Technisch unausgereift und zu wenig untersucht: Der Bundesrat hat das Tiefenlager-Konzept gutgeheissen, obwohl viele Fragen offen sind. Zum Beispiel entwickeln die verpackten radioaktiven Abfälle Gase, die zusammen mit dem aggressiven Meerwasser im Opalinuston und in Kontakt mit Stahl explodieren können. Zudem sondert Atommüll noch Jahre nach dem Einsatz Wärme ab. Die Auswirkungen von Hitze und Gas auf die technischen und geologischen Barrieren sind zu wenig erforscht und stellen dadurch gefährliche Risiken dar.
Das Zwiebelschalenprinzip der Nagra

Ewige Sicherheit? Die unüberblickbaren Zeiträume, für welche der Müll gelagert werden muss, werfen zusätzliche Fragen auf: Wer weiss heute, wie die Schweiz in einer Million Jahren aussieht? Die letzten Gletscher haben vor 15'000 Jahren das Mittelland geformt und tiefe Täler ausgehoben. Mit weiteren Eiszeiten ist in diesen Zeiträumen zu rechnen. Die fortschreitende Alpenfaltung alleine wird die Schweiz in einer Mio Jahre um einen Kilometer kürzer machen. Wie kann gewährleistet werden, dass nicht in 1'000 Jahren genau dort, wo ein geologisches Tiefenlager liegt, nach Ressourcen gebohrt wird? Wie markieren wir ein solches Lager für unsere Nachfahren? Die ältesten Höhlenzeichnungen sind 17'000 Jahre alt, die ältesten Schriften etwa 8000 Jahre. Niemand kann solche Zeiträume überblicken oder dafür Sicherheit garantieren. Deshalb fordert die SES reversible Lösungen auf Zeit, statt Scheinlösungen für alle Ewigkeit.

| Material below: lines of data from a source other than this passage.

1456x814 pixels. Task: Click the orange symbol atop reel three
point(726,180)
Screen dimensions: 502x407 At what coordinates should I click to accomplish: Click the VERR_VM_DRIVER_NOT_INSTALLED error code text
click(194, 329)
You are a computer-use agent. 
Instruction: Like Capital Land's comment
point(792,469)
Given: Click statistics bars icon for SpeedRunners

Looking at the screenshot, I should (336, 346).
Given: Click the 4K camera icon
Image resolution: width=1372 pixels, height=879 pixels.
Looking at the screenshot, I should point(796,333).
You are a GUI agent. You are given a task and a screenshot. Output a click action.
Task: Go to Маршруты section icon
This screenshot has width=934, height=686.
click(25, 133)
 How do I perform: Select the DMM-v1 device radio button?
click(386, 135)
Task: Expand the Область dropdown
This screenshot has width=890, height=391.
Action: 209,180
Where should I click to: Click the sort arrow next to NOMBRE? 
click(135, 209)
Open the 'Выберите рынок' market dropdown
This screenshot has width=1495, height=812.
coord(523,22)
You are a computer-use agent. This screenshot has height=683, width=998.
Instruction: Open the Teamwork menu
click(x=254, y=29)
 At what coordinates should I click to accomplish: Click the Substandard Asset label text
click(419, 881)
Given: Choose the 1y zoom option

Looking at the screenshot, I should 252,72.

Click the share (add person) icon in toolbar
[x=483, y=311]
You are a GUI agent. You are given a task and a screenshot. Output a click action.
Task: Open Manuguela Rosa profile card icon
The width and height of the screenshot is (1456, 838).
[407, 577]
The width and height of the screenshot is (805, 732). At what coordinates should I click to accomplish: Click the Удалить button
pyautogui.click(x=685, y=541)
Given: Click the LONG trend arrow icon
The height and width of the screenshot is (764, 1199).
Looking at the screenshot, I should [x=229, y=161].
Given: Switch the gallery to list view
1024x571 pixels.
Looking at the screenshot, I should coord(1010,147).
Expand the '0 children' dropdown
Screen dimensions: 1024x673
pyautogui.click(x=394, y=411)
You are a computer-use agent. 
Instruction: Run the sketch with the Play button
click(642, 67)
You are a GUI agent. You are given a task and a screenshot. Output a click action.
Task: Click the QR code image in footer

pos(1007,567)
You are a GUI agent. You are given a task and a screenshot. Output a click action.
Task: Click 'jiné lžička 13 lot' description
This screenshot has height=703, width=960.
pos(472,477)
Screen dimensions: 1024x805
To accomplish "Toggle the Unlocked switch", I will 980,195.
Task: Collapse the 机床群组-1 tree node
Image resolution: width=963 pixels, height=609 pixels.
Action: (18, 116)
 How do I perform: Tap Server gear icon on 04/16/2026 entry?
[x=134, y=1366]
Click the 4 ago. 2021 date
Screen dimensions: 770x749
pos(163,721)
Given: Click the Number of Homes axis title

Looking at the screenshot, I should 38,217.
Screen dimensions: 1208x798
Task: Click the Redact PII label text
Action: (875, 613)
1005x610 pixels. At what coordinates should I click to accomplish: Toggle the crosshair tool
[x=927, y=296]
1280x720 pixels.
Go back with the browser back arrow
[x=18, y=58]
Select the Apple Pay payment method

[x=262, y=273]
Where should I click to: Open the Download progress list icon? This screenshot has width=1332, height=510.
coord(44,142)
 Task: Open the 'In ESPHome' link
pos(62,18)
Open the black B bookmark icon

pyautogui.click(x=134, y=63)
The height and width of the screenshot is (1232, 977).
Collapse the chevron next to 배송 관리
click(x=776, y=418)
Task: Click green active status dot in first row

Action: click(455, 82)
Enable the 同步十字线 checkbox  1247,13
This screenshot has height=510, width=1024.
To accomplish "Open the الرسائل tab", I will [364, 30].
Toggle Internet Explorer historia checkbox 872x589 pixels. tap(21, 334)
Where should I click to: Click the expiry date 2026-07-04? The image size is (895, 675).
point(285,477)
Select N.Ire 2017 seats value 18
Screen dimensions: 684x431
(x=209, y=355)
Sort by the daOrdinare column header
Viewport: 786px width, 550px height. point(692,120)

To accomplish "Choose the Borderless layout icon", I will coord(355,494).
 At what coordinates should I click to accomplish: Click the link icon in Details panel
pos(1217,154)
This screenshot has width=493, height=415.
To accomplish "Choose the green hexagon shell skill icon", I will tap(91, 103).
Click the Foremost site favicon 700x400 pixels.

Die Finanzierung ist nicht gesichert. Die AKW-Betreiber müssen per Gesetz die Entsorgung des Atommülls finanzieren. Dafür gibt es einen Stilllegungs- und Entsorgungsfonds, den die Betreiber jährlich äufnen. Die voraussichtlichen Kosten für den Rückbau der schweizerischen Kernkraftwerke, die Nachbetriebsphase und die Entsorgung der radioaktiven Abfälle betragen gemäss Kostenstudien aus dem Jahr 2011 rund 20 Milliarden Franken. Diese Zahlen beruhen jedoch auf einem unrealistischen Idealszenario, bei dem bei Stilllegung sowie Suche und Bau eines Endlagers keinerlei Probleme oder Rückfälle einberechnet werden. Ausserdem kommt die Eidgenössische Finanzkontrolle nach ihrer Prüfung 2014 zum Schluss, dass die Betreiber bis anhin nicht genügend in die Kassen einbezahlt haben. Dies ist kritisch, denn für die fehlenden Ressourcen werden schliesslich der Bund bzw. die Steuerzahler aufkommen müssen. Problematisch ist dabei auch die Interessengebundenheit der Fondsverantwortlichen, denn in den Kommissionen und Organen der Fonds sitzen Vertreter aus der AKW-Branche. Es muss also leider befürchtet werden, dass die Entsorgung nicht von Betreibern bezahlt werden wird und unsere Nachkommen unfairerweise nicht nur das Risiko, sondern auch die Kosten tragen müssen.